→ REQUIREMENT:
Give again, word for word, every line below from the one that has "Task: Focus the answer field for question 4" through the one that has "The image size is (1024, 872).", both included, and no others.

→ DATA SECTION:
·····
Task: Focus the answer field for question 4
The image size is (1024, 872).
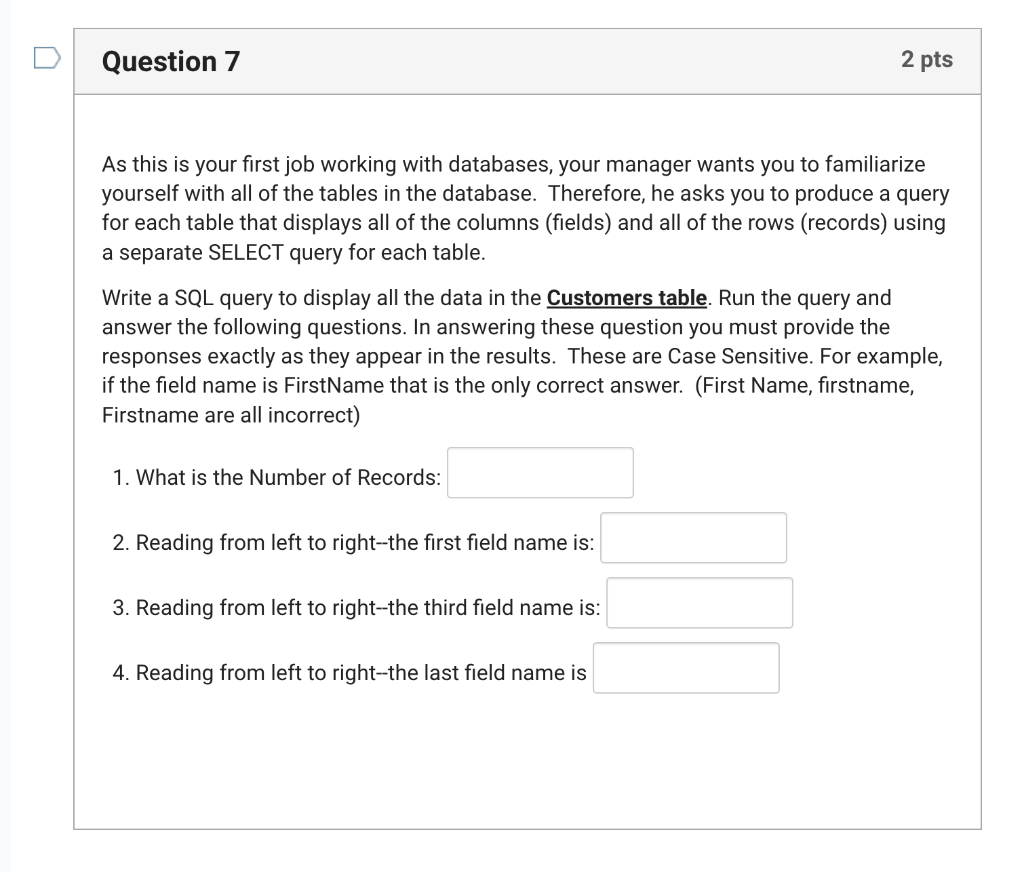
·····
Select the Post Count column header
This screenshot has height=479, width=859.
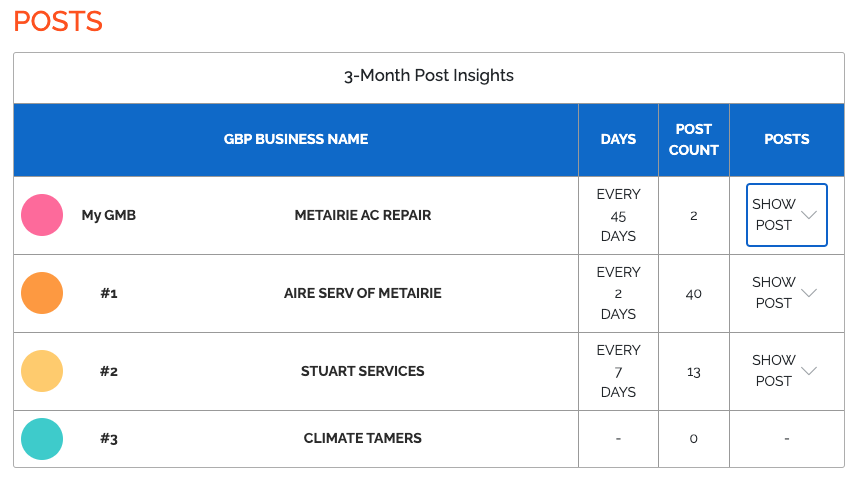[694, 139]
·····
→ TASK ANSWER:
Task: Focus the answer field for question 4
The image size is (1024, 872).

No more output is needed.